Activity:
Please copy each line of the listing below in which the word "Ortschaft" appears.
◇ ◇ ◇ ◇ ◇ ◇ ◇
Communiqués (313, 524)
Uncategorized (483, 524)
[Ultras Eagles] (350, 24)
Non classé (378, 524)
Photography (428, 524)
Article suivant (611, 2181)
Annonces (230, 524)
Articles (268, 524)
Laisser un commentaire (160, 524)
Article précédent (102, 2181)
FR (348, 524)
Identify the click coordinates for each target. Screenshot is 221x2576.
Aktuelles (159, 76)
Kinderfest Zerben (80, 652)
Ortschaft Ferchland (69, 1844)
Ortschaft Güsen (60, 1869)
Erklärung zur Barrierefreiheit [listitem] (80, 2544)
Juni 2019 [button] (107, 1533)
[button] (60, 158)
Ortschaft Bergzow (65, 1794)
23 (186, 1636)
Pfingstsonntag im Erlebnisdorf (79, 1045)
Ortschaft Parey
◇ ◇ ◇ ◇ ◇ ◇ ◇
Output for this exercise:
Ortschaft Ferchland (69, 1844)
Ortschaft Güsen (60, 1869)
Ortschaft Bergzow (65, 1794)
Ortschaft Parey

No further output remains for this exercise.